### Work to complete
In the records below, find the line that contains "Given: Open Paikea" and the line that contains "Click the vertical scrollbar on the right". Set down exactly those lines and every line between them, and nothing more.
┌─ Provided data
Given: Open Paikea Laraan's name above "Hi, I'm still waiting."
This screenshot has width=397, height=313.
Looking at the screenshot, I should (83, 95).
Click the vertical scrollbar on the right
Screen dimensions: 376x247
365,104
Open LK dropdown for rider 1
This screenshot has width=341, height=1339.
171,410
└─
┌─ Provided data
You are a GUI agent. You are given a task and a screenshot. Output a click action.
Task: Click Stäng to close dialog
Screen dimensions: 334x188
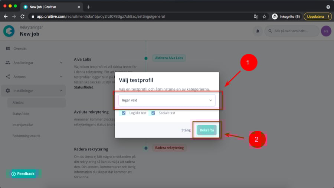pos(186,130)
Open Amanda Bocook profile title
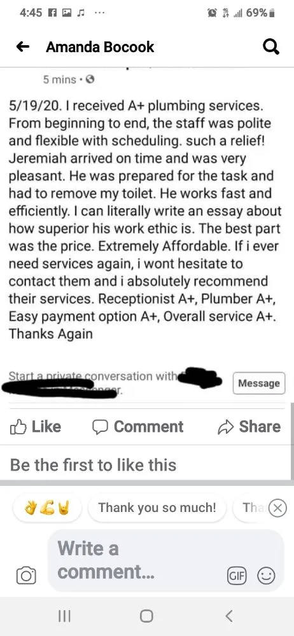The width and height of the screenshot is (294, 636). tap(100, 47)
└─
┌─ Provided data
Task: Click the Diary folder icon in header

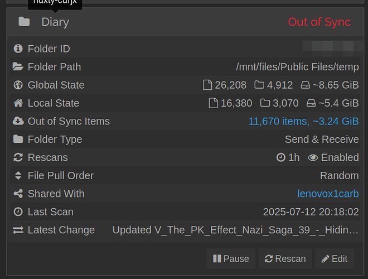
└─
### Answer to this task
Given: Open Paikea Laraan's name above "Hi, I'm still waiting."
This screenshot has width=397, height=313.
Looking at the screenshot, I should (83, 95).
Click the vertical scrollbar on the right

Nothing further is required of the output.